From formula (5), it can be seen that the output power of the nth harmonic frequency multiplier is proportional to the decomposition coefficient an(θc) of the nth harmonic. From Figure 5, it can be seen that:

θc=120° a1(θc)=0.536(max) θc=60° a2(θc)=0.276(max) （7）

Therefore, in order to maximize the output power of the frequency multiplier, when n=2, θc should be around 60°. Compared with the amplifier output power when θc=120°, the following is true:

(Po2)/(Po1)=[a2(60)°]/[a1(120°)]=0.52≈1/2 (8)

It can be seen that when the optimal pass angle is used, the output power of the quadratic frequency multiplier can only be approximately equal to 1/2 of that when it is used as an amplifier. At the same time, from formula (8), it can be found that its efficiency also decreases with the increase of the frequency multiplication number n.

From the above discussion, we can know that as the frequency multiplication number n increases, its output power and efficiency decrease. At the same time, the higher the n value, the smaller the optimal θc value. In order to reduce θc, it is necessary to increase the base reverse bias -VBB of the frequency multiplier. After VBB increases, the base excitation voltage Vbm must also be increased. For transistor circuits, increasing the excitation voltage and bias may cause the reverse bias of the emitter junction to exceed the breakdown voltage V(BR)EBO. Based on the above reasons, the frequency multiplication number n of this frequency multiplier usually cannot exceed 3 to 4. Therefore, in the DDS frequency multiplication module, the frequency multiplication number is selected as 2.

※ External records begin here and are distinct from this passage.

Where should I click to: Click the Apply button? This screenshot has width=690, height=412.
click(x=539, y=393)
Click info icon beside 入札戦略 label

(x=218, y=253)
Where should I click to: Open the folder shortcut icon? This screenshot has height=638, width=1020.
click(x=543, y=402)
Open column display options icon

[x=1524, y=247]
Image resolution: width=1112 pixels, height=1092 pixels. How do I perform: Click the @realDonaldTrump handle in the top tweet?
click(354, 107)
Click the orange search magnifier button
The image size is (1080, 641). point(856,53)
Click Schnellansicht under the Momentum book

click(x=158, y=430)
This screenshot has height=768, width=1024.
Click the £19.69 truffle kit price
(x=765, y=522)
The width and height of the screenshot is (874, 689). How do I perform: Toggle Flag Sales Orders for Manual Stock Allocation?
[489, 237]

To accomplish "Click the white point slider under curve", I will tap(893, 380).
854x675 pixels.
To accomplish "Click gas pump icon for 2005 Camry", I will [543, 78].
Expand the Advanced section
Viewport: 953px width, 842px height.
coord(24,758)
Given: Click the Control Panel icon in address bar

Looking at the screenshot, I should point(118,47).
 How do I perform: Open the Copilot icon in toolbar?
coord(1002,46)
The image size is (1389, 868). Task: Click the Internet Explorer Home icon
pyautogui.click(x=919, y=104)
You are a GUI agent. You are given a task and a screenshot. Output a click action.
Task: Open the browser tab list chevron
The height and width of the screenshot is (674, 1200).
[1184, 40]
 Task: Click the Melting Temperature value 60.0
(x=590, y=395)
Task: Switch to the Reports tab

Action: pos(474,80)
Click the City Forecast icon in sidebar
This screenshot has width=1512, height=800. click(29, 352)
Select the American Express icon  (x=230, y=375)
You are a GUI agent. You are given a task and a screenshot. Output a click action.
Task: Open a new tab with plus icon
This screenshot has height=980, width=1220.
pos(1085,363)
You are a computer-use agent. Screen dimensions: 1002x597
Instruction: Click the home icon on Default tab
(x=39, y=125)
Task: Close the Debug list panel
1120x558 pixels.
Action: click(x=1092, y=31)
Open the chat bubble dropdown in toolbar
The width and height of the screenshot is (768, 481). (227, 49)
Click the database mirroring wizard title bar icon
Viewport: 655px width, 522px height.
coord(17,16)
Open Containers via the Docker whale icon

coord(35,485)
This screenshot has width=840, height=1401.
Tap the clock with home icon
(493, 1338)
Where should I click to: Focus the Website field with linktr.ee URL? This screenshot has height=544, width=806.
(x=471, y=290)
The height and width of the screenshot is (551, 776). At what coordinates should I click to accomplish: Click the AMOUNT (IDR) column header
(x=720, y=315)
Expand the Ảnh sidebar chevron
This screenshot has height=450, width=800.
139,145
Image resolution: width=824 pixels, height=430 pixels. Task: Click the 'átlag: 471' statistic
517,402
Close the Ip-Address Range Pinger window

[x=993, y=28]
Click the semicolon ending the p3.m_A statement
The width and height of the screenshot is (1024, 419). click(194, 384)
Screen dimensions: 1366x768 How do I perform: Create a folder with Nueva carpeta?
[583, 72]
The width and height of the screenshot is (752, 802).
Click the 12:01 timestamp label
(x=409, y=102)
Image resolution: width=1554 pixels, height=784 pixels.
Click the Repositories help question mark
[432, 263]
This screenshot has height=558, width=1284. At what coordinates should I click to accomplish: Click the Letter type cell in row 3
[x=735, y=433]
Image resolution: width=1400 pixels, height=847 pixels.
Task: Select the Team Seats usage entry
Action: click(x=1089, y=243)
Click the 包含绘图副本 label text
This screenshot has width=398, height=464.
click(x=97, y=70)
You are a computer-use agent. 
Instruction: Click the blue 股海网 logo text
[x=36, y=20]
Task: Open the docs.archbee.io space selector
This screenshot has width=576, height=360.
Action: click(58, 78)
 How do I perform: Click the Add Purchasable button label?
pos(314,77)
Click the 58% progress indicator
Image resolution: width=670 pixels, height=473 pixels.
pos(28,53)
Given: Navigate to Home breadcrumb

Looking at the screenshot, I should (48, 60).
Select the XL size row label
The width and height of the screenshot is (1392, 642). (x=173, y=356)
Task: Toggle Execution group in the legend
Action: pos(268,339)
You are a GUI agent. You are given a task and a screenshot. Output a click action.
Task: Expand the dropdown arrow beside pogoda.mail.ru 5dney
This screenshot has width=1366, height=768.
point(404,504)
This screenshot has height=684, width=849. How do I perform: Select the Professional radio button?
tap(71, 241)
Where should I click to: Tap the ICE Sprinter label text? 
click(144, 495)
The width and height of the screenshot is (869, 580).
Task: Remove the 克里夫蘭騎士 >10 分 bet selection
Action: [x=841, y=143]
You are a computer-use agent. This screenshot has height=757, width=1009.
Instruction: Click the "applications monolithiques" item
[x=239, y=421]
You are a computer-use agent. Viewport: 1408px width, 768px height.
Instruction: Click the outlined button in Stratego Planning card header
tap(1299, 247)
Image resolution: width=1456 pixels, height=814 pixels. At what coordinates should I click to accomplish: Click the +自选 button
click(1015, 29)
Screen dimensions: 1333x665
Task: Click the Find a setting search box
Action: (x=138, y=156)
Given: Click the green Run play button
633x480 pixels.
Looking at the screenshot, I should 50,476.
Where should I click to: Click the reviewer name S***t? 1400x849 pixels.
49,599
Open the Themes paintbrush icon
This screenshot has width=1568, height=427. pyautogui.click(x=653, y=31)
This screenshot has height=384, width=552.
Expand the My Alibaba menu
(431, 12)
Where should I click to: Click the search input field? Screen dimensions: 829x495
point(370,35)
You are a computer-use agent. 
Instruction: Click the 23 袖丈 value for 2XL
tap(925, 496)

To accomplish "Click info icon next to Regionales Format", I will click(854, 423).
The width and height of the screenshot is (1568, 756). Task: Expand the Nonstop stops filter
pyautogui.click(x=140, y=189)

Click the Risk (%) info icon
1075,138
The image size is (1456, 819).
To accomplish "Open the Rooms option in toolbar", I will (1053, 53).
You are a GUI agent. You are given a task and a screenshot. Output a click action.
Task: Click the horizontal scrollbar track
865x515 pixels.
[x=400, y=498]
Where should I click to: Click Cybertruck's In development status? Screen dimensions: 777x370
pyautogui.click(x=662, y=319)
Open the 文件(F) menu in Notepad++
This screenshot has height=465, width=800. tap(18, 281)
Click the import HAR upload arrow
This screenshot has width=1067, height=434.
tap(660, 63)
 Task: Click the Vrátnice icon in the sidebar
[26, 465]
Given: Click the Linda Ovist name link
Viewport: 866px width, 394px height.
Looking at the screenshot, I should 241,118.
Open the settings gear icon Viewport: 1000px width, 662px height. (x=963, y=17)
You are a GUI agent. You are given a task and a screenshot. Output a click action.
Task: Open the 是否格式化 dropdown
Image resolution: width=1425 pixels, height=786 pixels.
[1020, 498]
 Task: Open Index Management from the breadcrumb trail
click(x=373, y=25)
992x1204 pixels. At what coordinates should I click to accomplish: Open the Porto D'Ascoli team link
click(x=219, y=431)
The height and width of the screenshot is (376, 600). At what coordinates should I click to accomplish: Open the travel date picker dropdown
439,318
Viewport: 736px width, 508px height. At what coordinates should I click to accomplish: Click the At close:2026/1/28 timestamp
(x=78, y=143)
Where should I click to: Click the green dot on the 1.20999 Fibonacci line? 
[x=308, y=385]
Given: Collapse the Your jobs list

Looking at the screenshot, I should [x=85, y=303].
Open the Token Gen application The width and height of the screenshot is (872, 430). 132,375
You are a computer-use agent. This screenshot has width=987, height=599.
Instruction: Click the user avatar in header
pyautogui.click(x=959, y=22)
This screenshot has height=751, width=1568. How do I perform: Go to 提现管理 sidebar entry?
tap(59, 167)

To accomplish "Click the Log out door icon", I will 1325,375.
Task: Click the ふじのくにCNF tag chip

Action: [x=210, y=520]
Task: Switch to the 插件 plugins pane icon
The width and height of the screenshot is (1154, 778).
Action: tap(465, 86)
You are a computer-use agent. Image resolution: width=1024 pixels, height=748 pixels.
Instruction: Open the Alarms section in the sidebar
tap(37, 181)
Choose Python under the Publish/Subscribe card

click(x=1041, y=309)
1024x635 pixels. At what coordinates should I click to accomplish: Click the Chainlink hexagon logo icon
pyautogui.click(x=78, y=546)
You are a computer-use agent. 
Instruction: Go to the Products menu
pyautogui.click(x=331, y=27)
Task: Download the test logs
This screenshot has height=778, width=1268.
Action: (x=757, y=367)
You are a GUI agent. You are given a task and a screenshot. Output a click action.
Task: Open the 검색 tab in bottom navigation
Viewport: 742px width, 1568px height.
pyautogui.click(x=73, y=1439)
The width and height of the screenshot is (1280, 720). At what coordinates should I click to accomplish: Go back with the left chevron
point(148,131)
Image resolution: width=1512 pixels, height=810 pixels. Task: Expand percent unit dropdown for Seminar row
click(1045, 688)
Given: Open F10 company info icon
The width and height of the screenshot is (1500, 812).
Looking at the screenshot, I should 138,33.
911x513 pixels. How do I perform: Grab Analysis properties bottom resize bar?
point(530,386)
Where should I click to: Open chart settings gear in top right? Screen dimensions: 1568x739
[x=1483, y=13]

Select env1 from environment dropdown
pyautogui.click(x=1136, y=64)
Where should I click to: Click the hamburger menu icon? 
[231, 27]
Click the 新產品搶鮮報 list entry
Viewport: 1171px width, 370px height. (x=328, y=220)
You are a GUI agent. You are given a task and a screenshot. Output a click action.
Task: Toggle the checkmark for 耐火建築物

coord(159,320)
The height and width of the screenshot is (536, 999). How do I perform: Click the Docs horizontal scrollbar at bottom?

On the basis of completing the design of the scheme and system block diagram, the design of the entire DDS frequency multiplication module scheme and PCB diagram was further completed. After completing the board making and system assembly, the system was debugged and the final test results were obtained. The test results are as follows:

Input frequency range: 12.375～13.75MHz

Input power range: -25～0dBm

Output frequency range: 198～220MHz

Output power range: +8.0～+11.0dBm/when input power is -9dBm

Spurious level: ≤-60dBc

Harmonic level: ≤-35dBc

Phase noise: ε (1kHz) ≤-90dBc/Hz; ε (10kHz) ≤-100dBc/Hz

Figures 6 and 7 show the frequency spectra of several frequency points measured by ADVANTEST R3465 spectrum analyzer.

According to the above analysis, when the DDS output signal frequency of Stel-1175 is 0～20MHz and the power is -25～0dBm, the DDS upper limit frequency extended by the DDS frequency multiplication module is 198～220MHz, the output power is +8.0～+11.0dBm (when the typical input power is -9dBm), the spurious level is less than ≤-60dBc, and the harmonic level is less than ≤-35dBc. From the above indicators, it can be known that the DDS frequency multiplication module can meet the engineering application requirements in the fields of communication, radar, electronic countermeasures, navigation, telemetry and remote control, and electronic instruments.

In the field of electronic countermeasures, the DDS frequency multiplication module can be used as the transmitter excitation source and the ideal local oscillator source of the receiver in the frequency hopping secure communication system and the radar system with high stability and high purity spectrum. This can increase the frequency hopping speed and widen the frequency hopping range to improve the anti-interference ability of the frequency hopping communication system and the radar system.